AIM OF THE EXERCISE
Go through the lines below and copy each one that holds the string "will".

Dataset entries
[Start of Attachment]
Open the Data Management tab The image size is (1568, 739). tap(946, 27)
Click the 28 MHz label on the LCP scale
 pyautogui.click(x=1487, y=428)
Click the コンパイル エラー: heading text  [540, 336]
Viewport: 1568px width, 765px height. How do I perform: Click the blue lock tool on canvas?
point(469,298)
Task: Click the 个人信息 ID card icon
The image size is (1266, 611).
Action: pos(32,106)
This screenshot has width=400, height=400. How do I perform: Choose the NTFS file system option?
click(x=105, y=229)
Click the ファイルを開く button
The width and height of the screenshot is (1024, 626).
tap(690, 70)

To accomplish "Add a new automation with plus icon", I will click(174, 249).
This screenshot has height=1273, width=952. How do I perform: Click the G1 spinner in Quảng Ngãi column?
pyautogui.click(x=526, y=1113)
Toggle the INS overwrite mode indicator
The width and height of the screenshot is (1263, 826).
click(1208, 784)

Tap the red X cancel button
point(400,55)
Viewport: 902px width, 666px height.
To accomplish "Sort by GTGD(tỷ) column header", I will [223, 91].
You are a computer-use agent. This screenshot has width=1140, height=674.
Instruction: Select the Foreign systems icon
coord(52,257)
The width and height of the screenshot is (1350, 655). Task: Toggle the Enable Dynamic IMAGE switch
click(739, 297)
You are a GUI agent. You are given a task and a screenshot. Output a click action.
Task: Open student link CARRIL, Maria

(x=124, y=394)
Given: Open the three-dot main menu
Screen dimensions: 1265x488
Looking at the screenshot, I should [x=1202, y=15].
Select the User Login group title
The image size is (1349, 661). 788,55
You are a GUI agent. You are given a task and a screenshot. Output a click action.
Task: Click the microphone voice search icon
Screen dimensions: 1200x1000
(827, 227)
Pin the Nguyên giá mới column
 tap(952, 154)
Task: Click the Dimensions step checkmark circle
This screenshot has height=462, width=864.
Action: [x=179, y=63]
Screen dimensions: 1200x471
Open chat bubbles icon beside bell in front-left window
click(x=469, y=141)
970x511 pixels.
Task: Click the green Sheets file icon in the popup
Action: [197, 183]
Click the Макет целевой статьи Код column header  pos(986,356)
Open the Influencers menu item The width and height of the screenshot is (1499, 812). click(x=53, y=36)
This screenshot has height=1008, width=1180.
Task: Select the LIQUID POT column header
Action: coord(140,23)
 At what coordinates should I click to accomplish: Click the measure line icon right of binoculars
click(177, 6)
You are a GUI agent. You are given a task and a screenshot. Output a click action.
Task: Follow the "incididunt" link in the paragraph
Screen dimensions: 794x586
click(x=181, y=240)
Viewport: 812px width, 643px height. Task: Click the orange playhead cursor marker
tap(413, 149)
[End of Attachment]
RESULT
To accomplish "Add a new automation with plus icon", I will click(174, 249).
To accomplish "Sort by GTGD(tỷ) column header", I will [223, 91].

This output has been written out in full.